**Required actions:**
a) From the forum thread below about living in Japan, quote the passage starting at "- Mostly atheistic" and ending at "typhoons, landslides, floods...)".
b) Translate this sentence from the Japan forum thread into Spanish: "My experience of living in Japan left me with mixed feelings about the country."
c) Carry on the forum thread about living in Japan from the point where it stops.

**Text:**
══════

Very concise and interesting point of view Maciamo.
I would say I agree with 99% of what you said (but you already know that :) ). The 1% probably being nuance.

I am surprised you did not mention Japan. 
Japan was on my mind. And despite adoring their values and culture, I personally did not mention it in my desired destinations, because I doubt I would fit in/ enjoy fitting in within the culture. (Very traditional/ hierarchical/ strict on some aspects of life)
So I wonder what was your reasons for not including such a country? I mean I am aware that in the international indexes for various measurements they do not really rank at the top (top 10), but are there any other reasons? You having lived there, I would love to hear your opinion.

For me Japan and Singapore share similar reasons, why despite me ranking them high in where I would live, I would still opt for other options.

----------


## Maciamo

> Very concise and interesting point of view Maciamo.
> I would say I agree with 99% of what you said (but you already know that :) ). The 1% probably being nuance.
> 
> I am surprised you did not mention Japan. 
> Japan was on my mind. And despite adoring their values and culture, I personally did not mention it in my desired destinations, because I doubt I would fit in/ enjoy fitting in within the culture. (Very traditional/ hierarchical/ strict on some aspects of life)
> So I wonder what was your reasons for not including such a country? I mean I am aware that in the international indexes for various measurements they do not really rank at the top (top 10), but are there any other reasons? You having lived there, I would love to hear your opinion.
> 
> For me Japan and Singapore share similar reasons, why despite me ranking them high in where I would live, I would still opt for other options.


My experience of living in Japan left me with mixed feelings about the country. 

*The pros:
*
- Great food and relatively cheap restaurants
- Excellent service in shops and in general
- Extensive and reliable railway and metro networks
- Clean streets
- Peaceful people and very low crime rate (you can leave your wallet in a public place and it will be there an hour later)
- Mostly atheistic society where religion and politics rarely enter discussions
- Lots of mountains and forests for hiking
- Convenience stores and vending machines everywhere

*The cons:*

- Little care for aesthetics in urban planning (lots of ugly buildings, non-buried electric lines everywhere, concrete all along the coastline and hillsides, few parks in cities, etc.)
- Lack of thermic isolation and central heating in houses
- 5-month-long hot and muggy summers
- Lots of natural disasters (earthquakes, typhoons, landslides, floods...)
- Assumptions that foreigners in Japan commit much more crimes than the Japanese and as a consequence frequent police checks on non Japanese people
- As a foreigner it is very hard to fit in and feel accepted, even if you speak Japanese and know the culture like a native
- Discrimination in general (toward women, young people, foreigners, burakumin...)
- Most people are workaholics, but salaries are nevertheless not that high anymore (Japan's GDP per capita, once the highest in the world, has fallen to the level of Italy or Spain despite the fact that the Japanese work long hours and take very few holidays).

----------


## [email protected]

> Very concise and interesting point of view Maciamo.
> I would say I agree with 99% of what you said (but you already know that :) ). The 1% probably being nuance.
> 
> I am surprised you did not mention Japan. 
> Japan was on my mind. And despite adoring their values and culture, I personally did not mention it in my desired destinations, because I doubt I would fit in/ enjoy fitting in within the culture. (Very traditional/ hierarchical/ strict on some aspects of life)

══════

**Items:**
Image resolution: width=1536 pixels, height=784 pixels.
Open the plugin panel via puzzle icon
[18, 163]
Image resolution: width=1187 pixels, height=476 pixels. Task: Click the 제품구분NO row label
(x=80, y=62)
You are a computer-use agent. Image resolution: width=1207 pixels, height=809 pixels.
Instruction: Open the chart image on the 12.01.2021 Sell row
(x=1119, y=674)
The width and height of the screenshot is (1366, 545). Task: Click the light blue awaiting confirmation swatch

══════

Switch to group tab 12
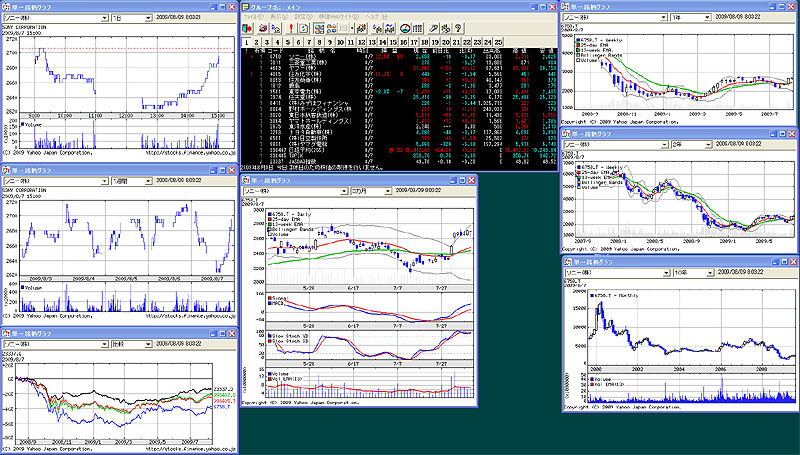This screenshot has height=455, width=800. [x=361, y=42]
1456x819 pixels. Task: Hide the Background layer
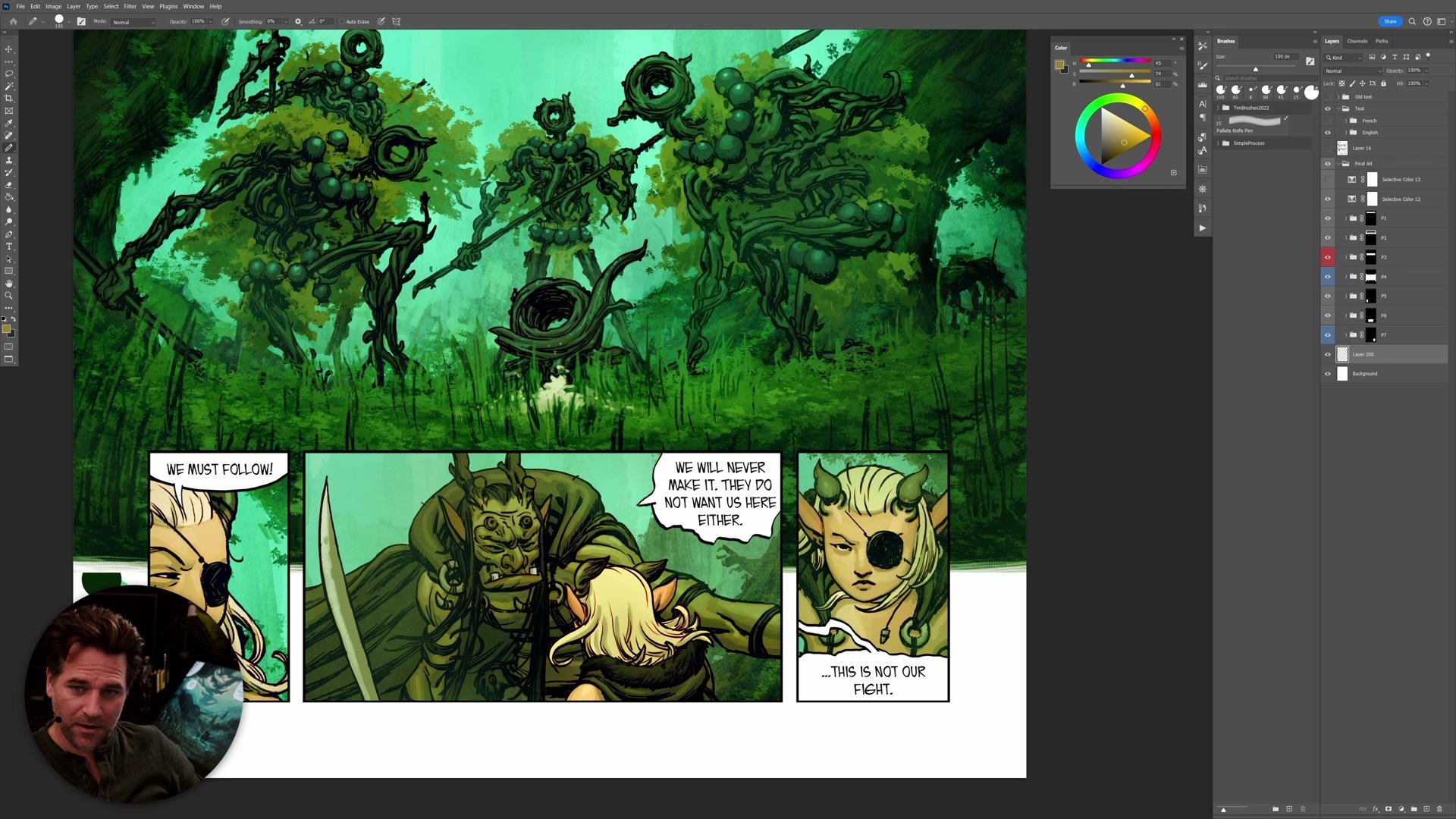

══════

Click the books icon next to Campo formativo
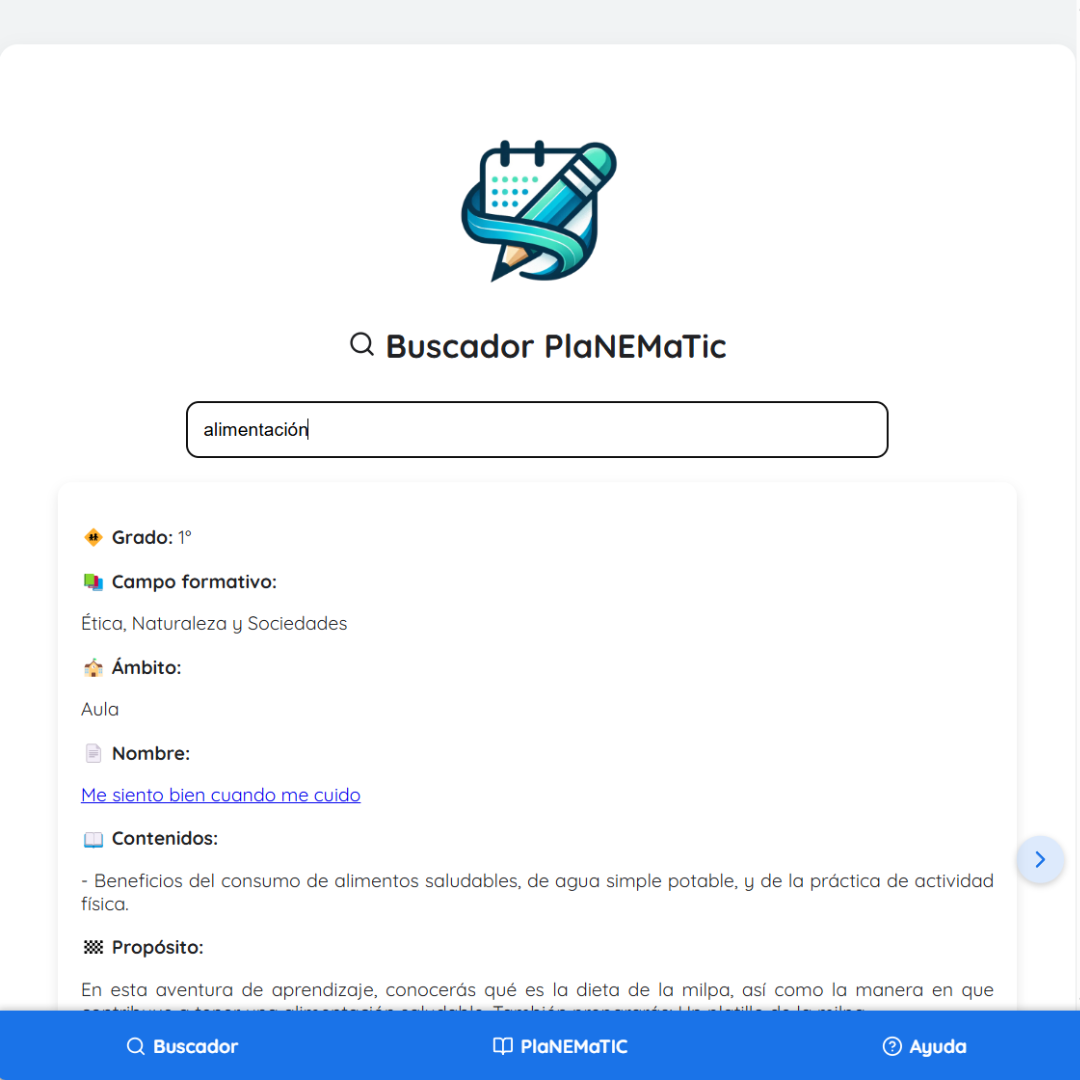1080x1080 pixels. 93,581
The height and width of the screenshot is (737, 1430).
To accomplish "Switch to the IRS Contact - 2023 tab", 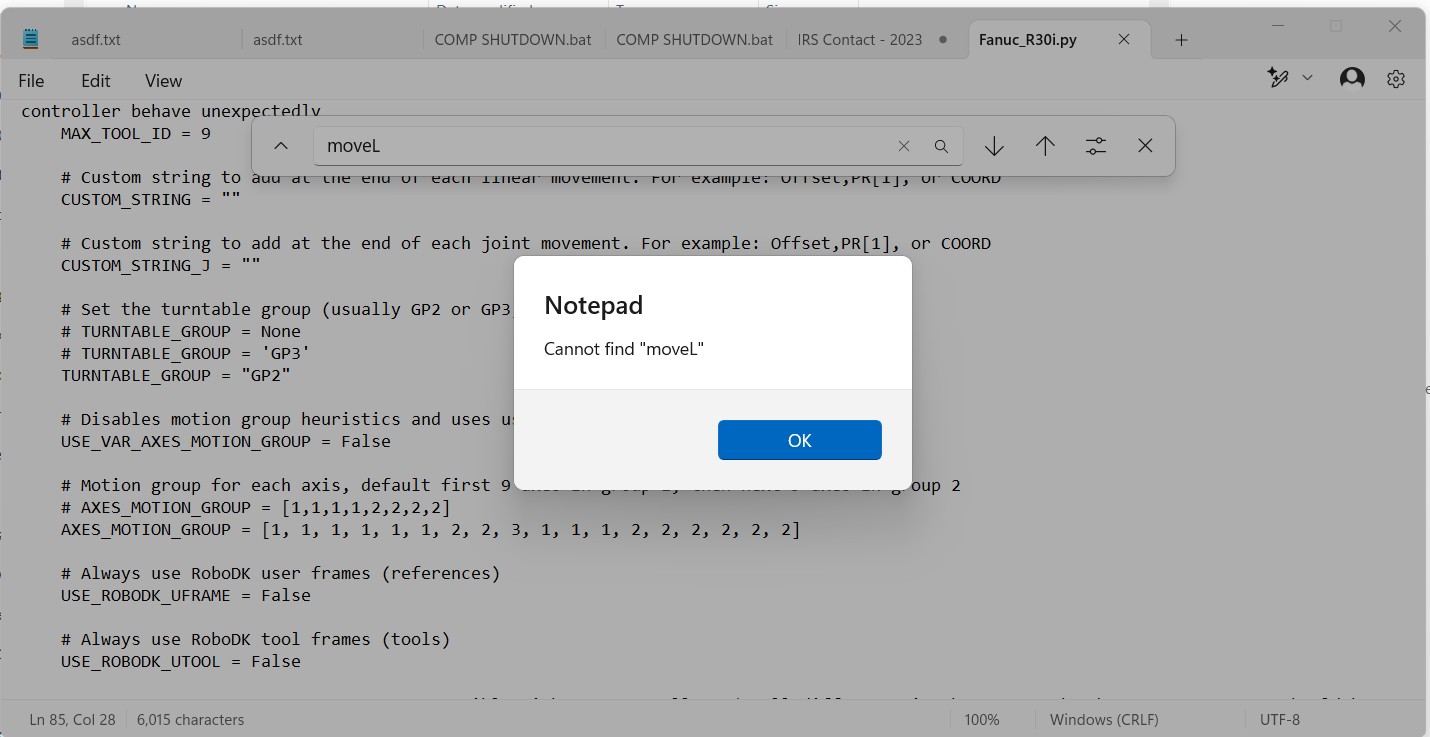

══════

**Expected outputs:**
a)
- Mostly atheistic society where religion and politics rarely enter discussions
- Lots of mountains and forests for hiking
- Convenience stores and vending machines everywhere

*The cons:*

- Little care for aesthetics in urban planning (lots of ugly buildings, non-buried electric lines everywhere, concrete all along the coastline and hillsides, few parks in cities, etc.)
- Lack of thermic isolation and central heating in houses
- 5-month-long hot and muggy summers
- Lots of natural disasters (earthquakes, typhoons, landslides, floods...)

b) Mi experiencia de vivir en Japón me dejó sentimientos encontrados sobre el país.

c)
> So I wonder what was your reasons for not including such a country? I mean I am aware that in the international indexes for various measurements they do not really rank at the top (top 10), but are there any other reasons? You having lived there, I would love to hear your opinion.
> 
> For me Japan and Singapore share similar reasons, why despite me ranking them high in where I would live, I would still opt for other options.


I’ve visited Singapore several times; beautiful city, very nice people. However, when it’s hot, it’s wicked hot.

----------


## Angela

> I’ve visited Singapore several times; beautiful city, very nice people. However, when it’s hot, it’s wicked hot.


Right where you are would be high on my list at this point in my life. 

Right where I am is also great; near Long Island Sound on the north shore of eastern Nassau County and Suffolk County. That's assuming NYC comes back and is available for trips in. I was usually in at least every other week, sometimes once a week.

----------


## Aaron1981

@Maciamo

You have obviously never been to Canada. Southern BC and southern Ontario are relatively mild, the former most definitely is. The majority of the Canadian population lives within 100 miles of the US border, not in the untamed wilderness of the north.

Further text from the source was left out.